Energetic Variational Neural Network Discretizations of Gradient Flows
Ziqing Hu, Chun Liu, Yiwei Wang, Zhiliang Xu
TL;DR
The paper tackles structure-preserving computation of gradient flows by embedding neural-network spatial discretization within the energetic variational framework. EVNN discretizes the energy-dissipation law directly and employs a temporal-then-spatial strategy to achieve memory efficiency, enabling mesh-free simulations in high dimensions for both $L^2$-gradient flows and generalized diffusions. Key contributions include a semi-discrete energy law with an optimization-based time step (minimizing movement) for Eulerian problems and a diffeomorphism-based, Lagrangian EVNN for diffeomorphic transport, along with practical NN architectures (shallow/ResNet for Eulerian, planar/ICNN-based for Lagrangian) to preserve positivity, mass conservation, and energy decay. Numerical experiments across Poisson, heat, Allen–Cahn, Fokker–Planck, and porous medium equations demonstrate energy stability, accuracy, and the mesh-free advantage, including high-dimensional tests up to four dimensions.
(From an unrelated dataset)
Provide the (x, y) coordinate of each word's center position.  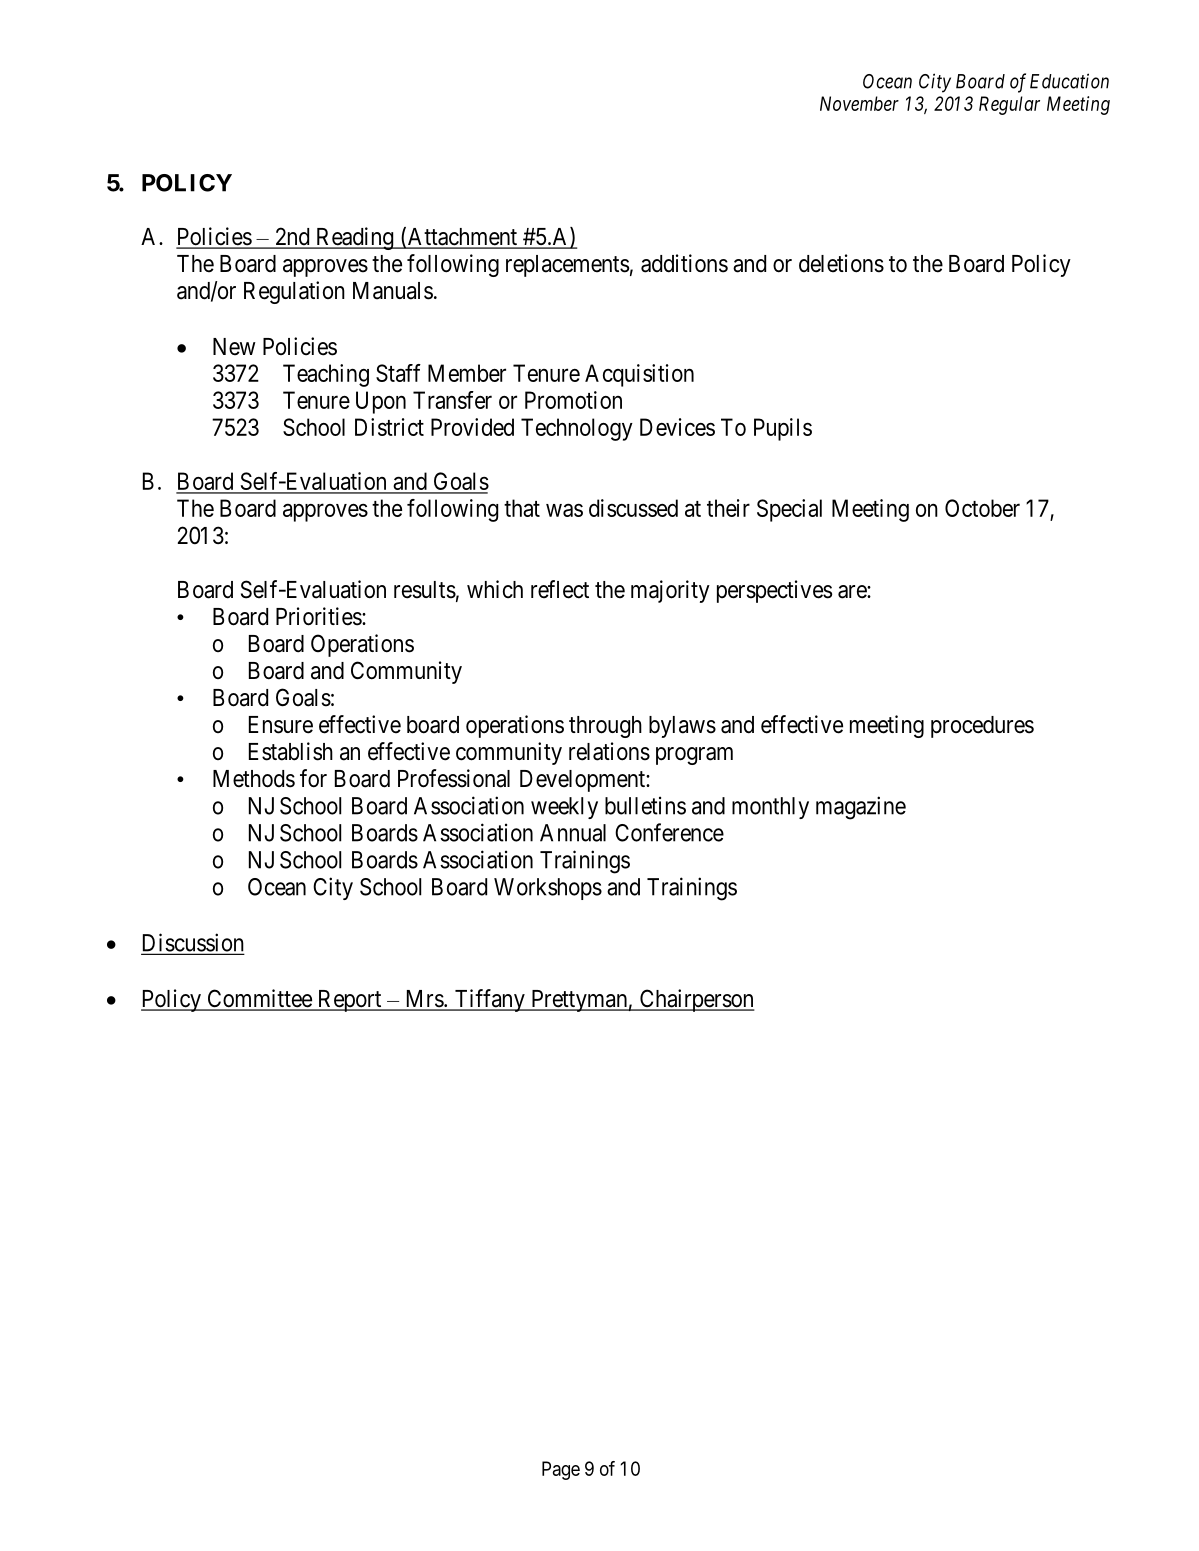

The work offers a scalable, physics-informed NN framework with potential impact on high-dimensional gradient flows, density estimation, and related multiscale PDEs in science and machine learning.
Abstract
We present a structure-preserving Eulerian algorithm for solving $L^2$-gradient flows and a structure-preserving Lagrangian algorithm for solving generalized diffusions. Both algorithms employ neural networks as tools for spatial discretization. Unlike most existing methods that construct numerical discretizations based on the strong or weak form of the underlying PDE, the proposed schemes are constructed based on the energy-dissipation law directly. This guarantees the monotonic decay of the system's free energy, which avoids unphysical states of solutions and is crucial for the long-term stability of numerical computations. To address challenges arising from nonlinear neural network discretization, we perform temporal discretizations on these variational systems before spatial discretizations. This approach is computationally memory-efficient when implementing neural network-based algorithms. The proposed neural network-based schemes are mesh-free, allowing us to solve gradient flows in high dimensions. Various numerical experiments are presented to demonstrate the accuracy and energy stability of the proposed numerical schemes.